• Dataset records:

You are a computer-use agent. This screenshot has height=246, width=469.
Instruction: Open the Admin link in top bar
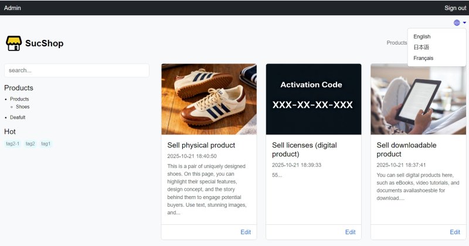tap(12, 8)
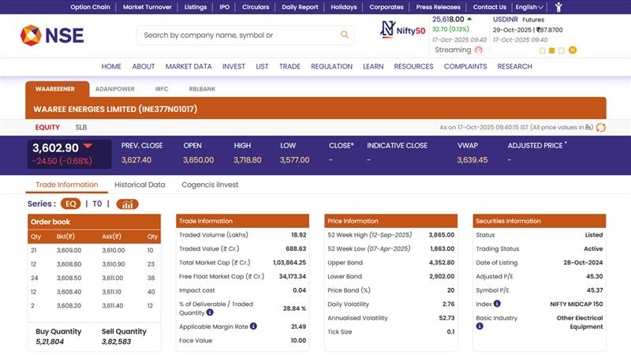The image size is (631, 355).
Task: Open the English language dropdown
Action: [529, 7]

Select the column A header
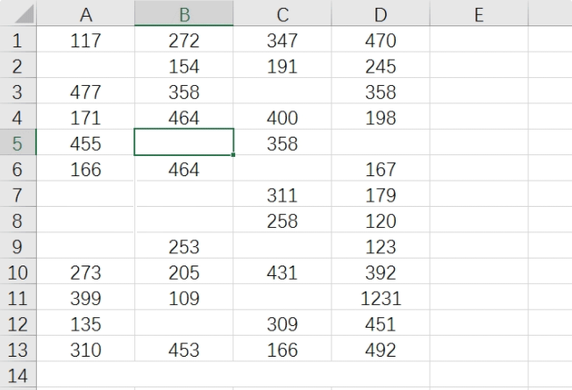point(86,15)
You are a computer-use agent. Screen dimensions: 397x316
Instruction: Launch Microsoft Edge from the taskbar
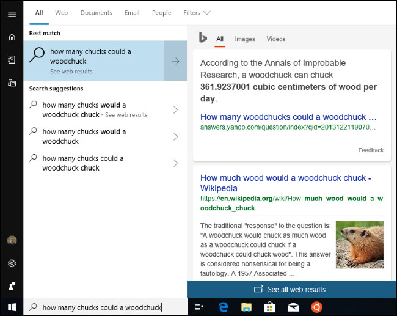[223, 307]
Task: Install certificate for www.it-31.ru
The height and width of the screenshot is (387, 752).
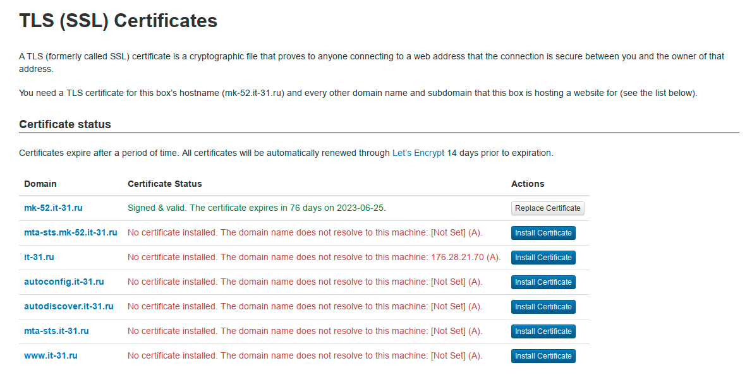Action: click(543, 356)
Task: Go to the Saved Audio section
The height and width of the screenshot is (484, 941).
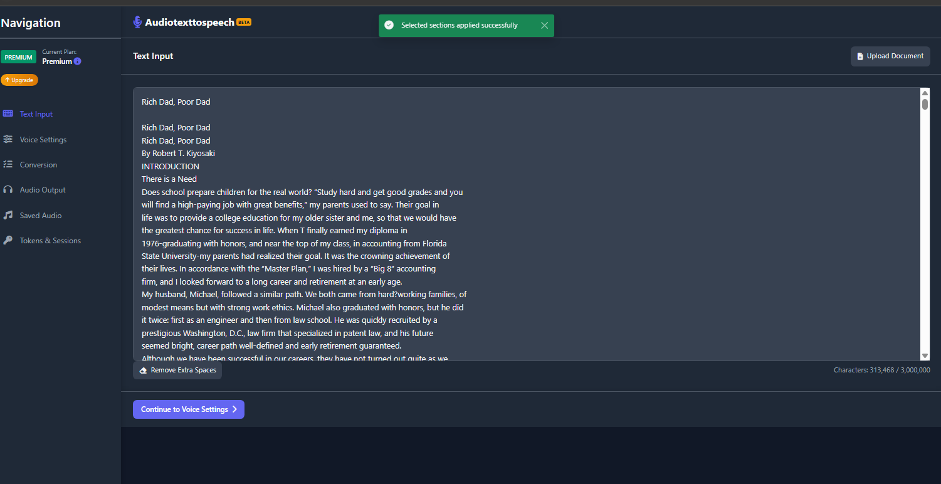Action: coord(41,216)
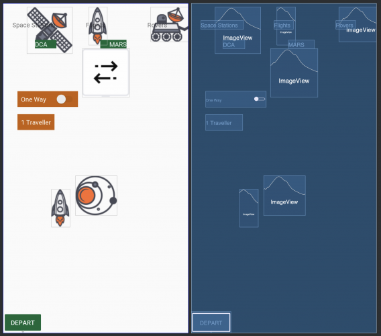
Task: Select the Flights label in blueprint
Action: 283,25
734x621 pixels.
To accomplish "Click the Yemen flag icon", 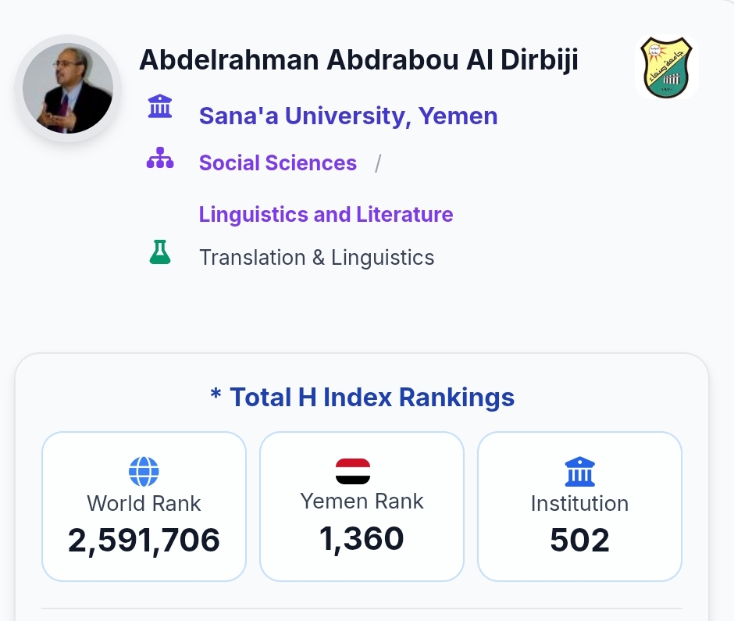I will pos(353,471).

• Task prompt:
Find and copy each line of the material that holds the word "agent".

• Response for this exercise:
You are a computer-use agent. This screenshot has height=246, width=469.
You are a computer-use agent. Screen dimensions: 397x316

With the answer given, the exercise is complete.